— START INPUT FOR THIS TASK —

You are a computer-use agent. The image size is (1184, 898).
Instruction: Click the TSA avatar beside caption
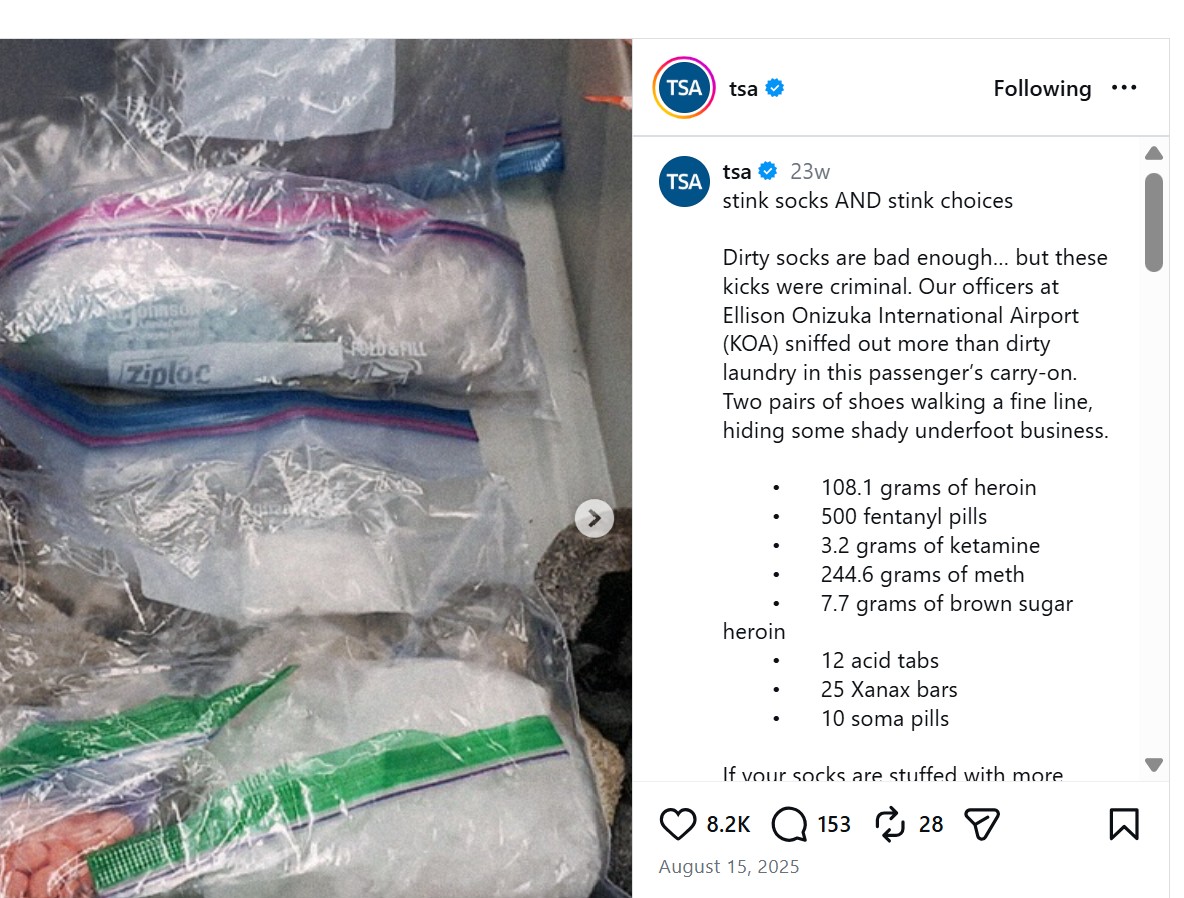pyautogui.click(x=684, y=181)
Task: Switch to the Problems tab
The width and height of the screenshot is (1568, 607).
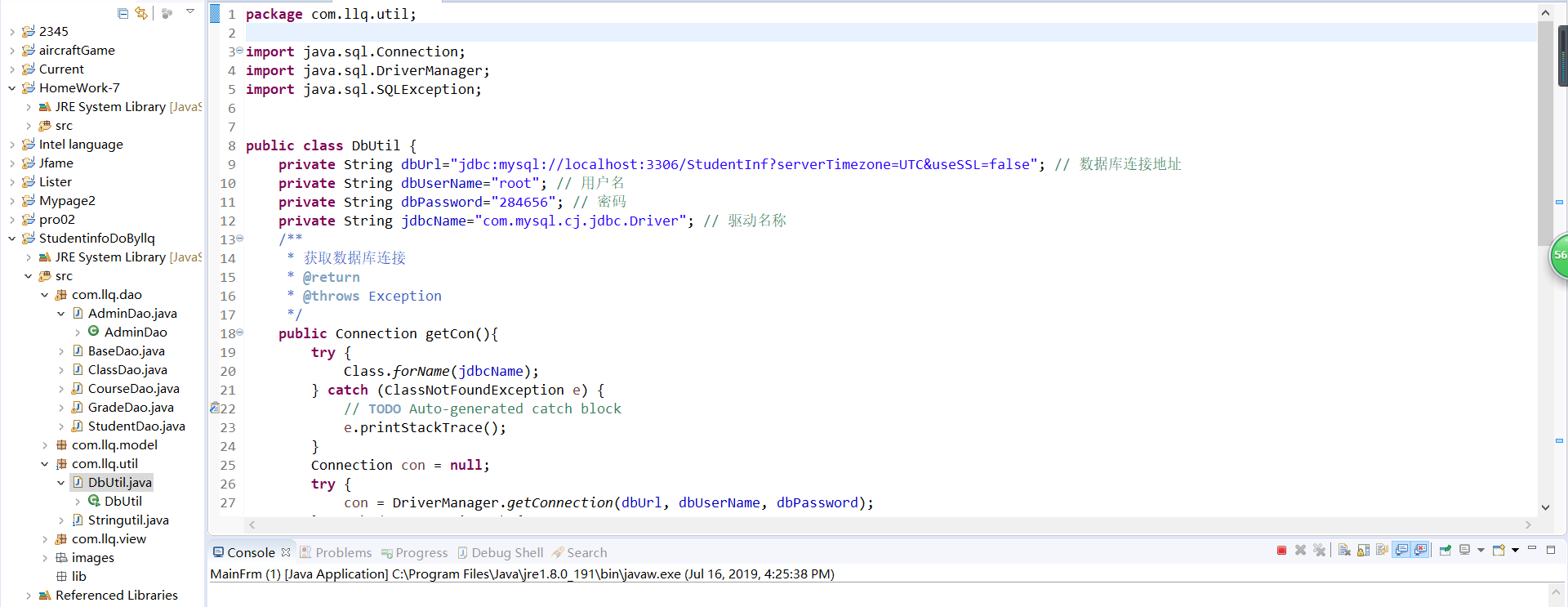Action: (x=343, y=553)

— END INPUT FOR THIS TASK —

TASK DETAILS
Render every line of the entries above as a numbered list, omitting blank lines and leaving out the pictures.

FULL SOLUTION
1. You are a computer-use agent. The image size is (1184, 898).
2. Instruction: Click the TSA avatar beside caption
3. pyautogui.click(x=684, y=181)
4. Task: Switch to the Problems tab
5. The width and height of the screenshot is (1568, 607).
6. Action: (x=343, y=553)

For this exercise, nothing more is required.